PDF Indexer MCP Server

A Model Context Protocol (MCP) server that enables AI agents to download, index, and semantically search PDF research papers. This server provides 8 tools that AI agents can discover and use autonomously to build research paper knowledge bases and answer questions.

What is MCP?

Model Context Protocol (MCP) is a standardized protocol that allows AI agents to discover and use tools. Instead of being limited to text generation, agents become action-capable systems that can:

1. Discover Tools: Agents automatically discover available tools from connected MCP servers

2. Understand Capabilities: Agents read tool descriptions and parameters to understand what each tool can do

3. Execute Tasks: Agents call tools with appropriate parameters to accomplish goals

4. Compose Workflows: Agents can combine multiple tools from different servers to solve complex problems

How MCP Works

AI Agent → MCP Protocol → Tool Server → Execution → Results → Agent

When you connect this MCP server to an AI agent (like in Cursor, Claude Desktop, or via OpenAI Agents framework), the agent automatically:

• Discovers all 8 tools available from this server

• Understands what each tool does from their descriptions

• Uses the tools when they're needed to complete tasks

• Can combine tools in complex workflows

Features

• 📥 PDF Download: Download research papers from URLs

• 📄 Intelligent Chunking: Two chunking strategies:

  • Header-based: Preserves document structure (ideal for academic papers)

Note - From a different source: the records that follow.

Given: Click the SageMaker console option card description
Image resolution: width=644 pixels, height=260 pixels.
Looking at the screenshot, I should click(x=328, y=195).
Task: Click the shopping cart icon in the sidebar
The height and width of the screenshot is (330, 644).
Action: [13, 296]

  • S2 chunking: Spatial-semantic hybrid approach for optimal semantic chunks

• 🗄️ Database Indexing: Store papers and chunks in SQLite with navigation indices

• 🔍 Semantic Search: Search papers using MLX-optimized embeddings (Qwen3-Embedding-0.6B)

• ⚡ FAISS Vector Index: Fast similarity search even for thousands of chunks

• 🧠 Context-Aware: Retrieve surrounding chunks for better context

Quick Start: Suggested Prompt

Once the MCP server is configured, you can use prompts like:

"I have this research paper URL: [URL]. Please download it, index it, 
make it searchable, and then search for information about [topic]."

Or more simply:

"Download and index this paper: [URL], then search it for information about [topic]."

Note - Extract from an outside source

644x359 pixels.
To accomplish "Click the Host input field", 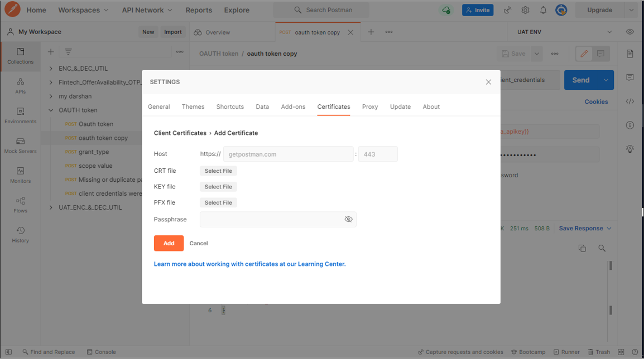I will (x=288, y=154).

The agent will automatically:

1. Download the PDF

2. Index it into the database

3. Generate embeddings for semantic search

4. Search for relevant content

5. Present the results

Installation

Option 1: Install from GitHub (Recommended)

# Clone the repository
git clone https://github.com/lizTheDeveloper/pdf-indexer-mcp.git
cd pdf-indexer-mcp

# Create virtual environment
python3 -m venv venv
source venv/bin/activate  # On Windows: venv\Scripts\activate

# Install dependencies
pip install -r requirements.txt

Option 2: Install via pip (After Publishing)

pip install pdf-indexer-mcp

MCP Server Setup

For Cursor IDE

1. Locate MCP configuration file:

   • macOS: ~/Library/Application Support/Cursor/User/globalStorage/mcp.json

   • Windows: %APPDATA%\Cursor\User\globalStorage\mcp.json

   • Linux: ~/.config/Cursor/User/globalStorage/mcp.json

2. Add configuration (create file if it doesn't exist):

   {
     "mcpServers": {
       "pdf-indexer": {
         "command": "/absolute/path/to/pdf_indexer_mcp/venv/bin/python3",
         "args": [
           "/absolute/path/to/pdf_indexer_mcp/semantic_chunked_pdf_rag.py"
         ],
         "env": {}
       }
     }
   }

3. Restart Cursor completely (not just reload)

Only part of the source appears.